Saved entries
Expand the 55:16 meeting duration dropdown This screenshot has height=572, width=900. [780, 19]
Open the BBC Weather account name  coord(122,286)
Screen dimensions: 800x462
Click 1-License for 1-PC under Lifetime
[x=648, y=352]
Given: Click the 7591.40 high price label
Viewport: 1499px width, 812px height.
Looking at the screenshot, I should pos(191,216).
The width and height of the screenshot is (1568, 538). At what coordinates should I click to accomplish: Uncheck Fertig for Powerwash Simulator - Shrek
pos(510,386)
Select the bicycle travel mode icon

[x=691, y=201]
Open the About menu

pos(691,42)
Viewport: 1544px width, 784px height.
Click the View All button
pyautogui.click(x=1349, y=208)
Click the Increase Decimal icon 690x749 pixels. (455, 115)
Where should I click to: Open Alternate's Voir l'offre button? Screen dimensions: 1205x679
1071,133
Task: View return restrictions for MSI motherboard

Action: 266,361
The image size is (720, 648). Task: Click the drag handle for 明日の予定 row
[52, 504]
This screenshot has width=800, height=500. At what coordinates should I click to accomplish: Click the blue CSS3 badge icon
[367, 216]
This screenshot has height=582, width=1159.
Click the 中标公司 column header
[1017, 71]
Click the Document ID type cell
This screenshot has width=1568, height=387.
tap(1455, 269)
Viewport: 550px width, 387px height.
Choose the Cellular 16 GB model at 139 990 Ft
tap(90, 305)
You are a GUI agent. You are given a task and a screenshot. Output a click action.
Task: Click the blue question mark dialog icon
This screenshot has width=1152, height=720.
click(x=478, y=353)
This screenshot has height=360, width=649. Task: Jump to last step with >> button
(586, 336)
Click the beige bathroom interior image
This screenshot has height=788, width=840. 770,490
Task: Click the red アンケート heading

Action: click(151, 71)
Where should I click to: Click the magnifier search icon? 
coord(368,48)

**Action item**
The full set of records above must be reproduced exactly in the reply.

**Result of this exercise**
Expand the 55:16 meeting duration dropdown This screenshot has height=572, width=900. [780, 19]
Open the BBC Weather account name  coord(122,286)
Screen dimensions: 800x462
Click 1-License for 1-PC under Lifetime
[x=648, y=352]
Given: Click the 7591.40 high price label
Viewport: 1499px width, 812px height.
Looking at the screenshot, I should pos(191,216).
The width and height of the screenshot is (1568, 538). At what coordinates should I click to accomplish: Uncheck Fertig for Powerwash Simulator - Shrek
pos(510,386)
Select the bicycle travel mode icon

[x=691, y=201]
Open the About menu

pos(691,42)
Viewport: 1544px width, 784px height.
Click the View All button
pyautogui.click(x=1349, y=208)
Click the Increase Decimal icon 690x749 pixels. (455, 115)
Where should I click to: Open Alternate's Voir l'offre button? Screen dimensions: 1205x679
1071,133
Task: View return restrictions for MSI motherboard

Action: 266,361
The image size is (720, 648). Task: Click the drag handle for 明日の予定 row
[52, 504]
This screenshot has width=800, height=500. At what coordinates should I click to accomplish: Click the blue CSS3 badge icon
[367, 216]
This screenshot has height=582, width=1159.
Click the 中标公司 column header
[1017, 71]
Click the Document ID type cell
This screenshot has width=1568, height=387.
tap(1455, 269)
Viewport: 550px width, 387px height.
Choose the Cellular 16 GB model at 139 990 Ft
tap(90, 305)
You are a GUI agent. You are given a task and a screenshot. Output a click action.
Task: Click the blue question mark dialog icon
This screenshot has width=1152, height=720.
click(x=478, y=353)
This screenshot has height=360, width=649. Task: Jump to last step with >> button
(586, 336)
Click the beige bathroom interior image
This screenshot has height=788, width=840. 770,490
Task: Click the red アンケート heading

Action: click(151, 71)
Where should I click to: Click the magnifier search icon? 
coord(368,48)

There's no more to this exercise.